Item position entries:
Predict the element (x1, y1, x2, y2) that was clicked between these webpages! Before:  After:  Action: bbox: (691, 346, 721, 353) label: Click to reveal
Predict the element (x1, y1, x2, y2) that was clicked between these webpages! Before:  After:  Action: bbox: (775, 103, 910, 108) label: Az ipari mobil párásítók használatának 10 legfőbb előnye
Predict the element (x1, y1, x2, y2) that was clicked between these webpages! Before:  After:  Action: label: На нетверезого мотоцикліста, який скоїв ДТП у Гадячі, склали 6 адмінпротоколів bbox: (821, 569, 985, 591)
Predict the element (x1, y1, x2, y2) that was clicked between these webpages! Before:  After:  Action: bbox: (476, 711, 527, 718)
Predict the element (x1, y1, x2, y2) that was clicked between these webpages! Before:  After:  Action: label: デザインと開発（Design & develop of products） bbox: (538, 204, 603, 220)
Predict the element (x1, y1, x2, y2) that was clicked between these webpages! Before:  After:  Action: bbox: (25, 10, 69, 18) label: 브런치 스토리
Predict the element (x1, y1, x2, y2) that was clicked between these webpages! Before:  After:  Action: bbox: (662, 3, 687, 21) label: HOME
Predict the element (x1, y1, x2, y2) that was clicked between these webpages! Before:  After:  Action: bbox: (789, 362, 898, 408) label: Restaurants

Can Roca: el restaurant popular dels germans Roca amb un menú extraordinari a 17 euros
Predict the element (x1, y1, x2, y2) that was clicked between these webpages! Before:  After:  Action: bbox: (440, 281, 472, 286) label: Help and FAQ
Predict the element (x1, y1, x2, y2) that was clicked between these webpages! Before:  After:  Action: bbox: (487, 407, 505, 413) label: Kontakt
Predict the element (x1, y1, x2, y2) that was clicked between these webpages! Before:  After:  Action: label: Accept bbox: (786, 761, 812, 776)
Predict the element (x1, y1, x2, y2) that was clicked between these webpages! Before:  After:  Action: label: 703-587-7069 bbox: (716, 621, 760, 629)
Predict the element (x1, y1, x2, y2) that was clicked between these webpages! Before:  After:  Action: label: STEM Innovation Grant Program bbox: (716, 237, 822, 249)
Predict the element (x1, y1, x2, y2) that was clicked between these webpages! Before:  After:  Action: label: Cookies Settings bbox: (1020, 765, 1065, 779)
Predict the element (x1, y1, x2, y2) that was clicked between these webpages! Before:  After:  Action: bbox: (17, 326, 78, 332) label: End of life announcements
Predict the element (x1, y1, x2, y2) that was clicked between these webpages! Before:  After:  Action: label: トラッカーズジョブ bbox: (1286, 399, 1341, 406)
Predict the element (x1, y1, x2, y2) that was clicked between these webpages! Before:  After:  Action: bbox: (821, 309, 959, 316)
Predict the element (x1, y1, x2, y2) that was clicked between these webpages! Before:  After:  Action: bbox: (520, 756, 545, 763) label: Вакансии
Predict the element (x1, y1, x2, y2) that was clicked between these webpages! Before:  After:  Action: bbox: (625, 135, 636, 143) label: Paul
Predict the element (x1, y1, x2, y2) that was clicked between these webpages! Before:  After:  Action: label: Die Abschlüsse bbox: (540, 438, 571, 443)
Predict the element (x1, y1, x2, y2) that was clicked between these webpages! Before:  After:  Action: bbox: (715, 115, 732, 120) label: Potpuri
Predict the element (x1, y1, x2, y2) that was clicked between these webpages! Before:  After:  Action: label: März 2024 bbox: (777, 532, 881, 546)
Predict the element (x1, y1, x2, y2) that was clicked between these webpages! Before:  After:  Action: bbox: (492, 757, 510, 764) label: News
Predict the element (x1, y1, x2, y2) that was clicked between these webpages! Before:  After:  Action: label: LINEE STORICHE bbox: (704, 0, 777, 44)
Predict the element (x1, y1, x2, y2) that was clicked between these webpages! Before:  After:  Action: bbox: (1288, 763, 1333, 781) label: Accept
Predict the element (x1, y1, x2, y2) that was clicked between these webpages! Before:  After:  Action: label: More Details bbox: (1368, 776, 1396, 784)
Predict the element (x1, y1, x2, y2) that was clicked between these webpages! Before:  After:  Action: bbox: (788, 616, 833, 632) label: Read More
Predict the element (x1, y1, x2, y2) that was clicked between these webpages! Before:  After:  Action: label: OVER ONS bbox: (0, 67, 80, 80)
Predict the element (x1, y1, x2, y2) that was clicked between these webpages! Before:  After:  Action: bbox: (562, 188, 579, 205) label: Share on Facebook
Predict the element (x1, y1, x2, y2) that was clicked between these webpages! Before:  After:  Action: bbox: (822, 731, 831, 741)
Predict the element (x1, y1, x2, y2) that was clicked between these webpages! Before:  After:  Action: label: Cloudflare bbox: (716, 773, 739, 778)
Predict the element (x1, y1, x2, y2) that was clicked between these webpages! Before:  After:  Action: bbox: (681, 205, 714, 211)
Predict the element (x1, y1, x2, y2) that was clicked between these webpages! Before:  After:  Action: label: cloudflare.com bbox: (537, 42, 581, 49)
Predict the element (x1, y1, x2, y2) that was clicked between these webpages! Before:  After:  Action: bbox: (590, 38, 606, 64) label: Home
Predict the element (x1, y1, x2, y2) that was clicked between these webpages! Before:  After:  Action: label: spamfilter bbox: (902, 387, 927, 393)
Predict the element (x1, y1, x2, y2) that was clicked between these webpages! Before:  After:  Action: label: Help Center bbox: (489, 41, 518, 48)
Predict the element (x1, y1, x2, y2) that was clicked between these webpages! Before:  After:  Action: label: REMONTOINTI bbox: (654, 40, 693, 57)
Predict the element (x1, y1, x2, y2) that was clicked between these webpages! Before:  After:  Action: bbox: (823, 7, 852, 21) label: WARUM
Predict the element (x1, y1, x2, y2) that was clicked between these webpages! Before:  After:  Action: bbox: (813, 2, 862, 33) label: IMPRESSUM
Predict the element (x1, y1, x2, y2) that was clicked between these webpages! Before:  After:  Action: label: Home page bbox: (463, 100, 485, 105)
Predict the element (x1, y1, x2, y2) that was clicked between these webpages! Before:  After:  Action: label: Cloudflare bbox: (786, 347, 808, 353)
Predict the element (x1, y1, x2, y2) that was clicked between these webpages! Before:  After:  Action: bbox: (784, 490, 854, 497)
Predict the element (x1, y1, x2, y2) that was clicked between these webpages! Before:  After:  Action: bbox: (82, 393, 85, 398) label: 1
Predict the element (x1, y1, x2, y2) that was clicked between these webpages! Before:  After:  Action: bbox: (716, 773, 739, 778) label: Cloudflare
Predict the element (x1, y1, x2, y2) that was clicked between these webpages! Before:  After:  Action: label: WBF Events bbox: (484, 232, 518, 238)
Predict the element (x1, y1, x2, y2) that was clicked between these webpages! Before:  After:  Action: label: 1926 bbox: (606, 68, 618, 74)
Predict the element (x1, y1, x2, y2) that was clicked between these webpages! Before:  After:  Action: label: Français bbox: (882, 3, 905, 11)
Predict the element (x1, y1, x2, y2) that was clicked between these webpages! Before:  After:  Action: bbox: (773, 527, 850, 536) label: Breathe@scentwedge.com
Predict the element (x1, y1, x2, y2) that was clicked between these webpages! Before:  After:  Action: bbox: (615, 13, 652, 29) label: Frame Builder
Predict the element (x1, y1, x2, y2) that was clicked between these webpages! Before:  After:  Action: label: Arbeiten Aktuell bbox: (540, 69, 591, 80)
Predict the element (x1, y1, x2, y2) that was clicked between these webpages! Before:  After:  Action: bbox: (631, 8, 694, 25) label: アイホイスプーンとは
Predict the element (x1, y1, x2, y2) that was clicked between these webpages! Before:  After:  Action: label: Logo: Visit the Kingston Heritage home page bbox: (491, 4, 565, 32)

Set problem ::
Return every line of the items above that contains the word "Help".

Worked answer ::
Predict the element (x1, y1, x2, y2) that was clicked between these webpages! Before:  After:  Action: bbox: (440, 281, 472, 286) label: Help and FAQ
Predict the element (x1, y1, x2, y2) that was clicked between these webpages! Before:  After:  Action: label: Help Center bbox: (489, 41, 518, 48)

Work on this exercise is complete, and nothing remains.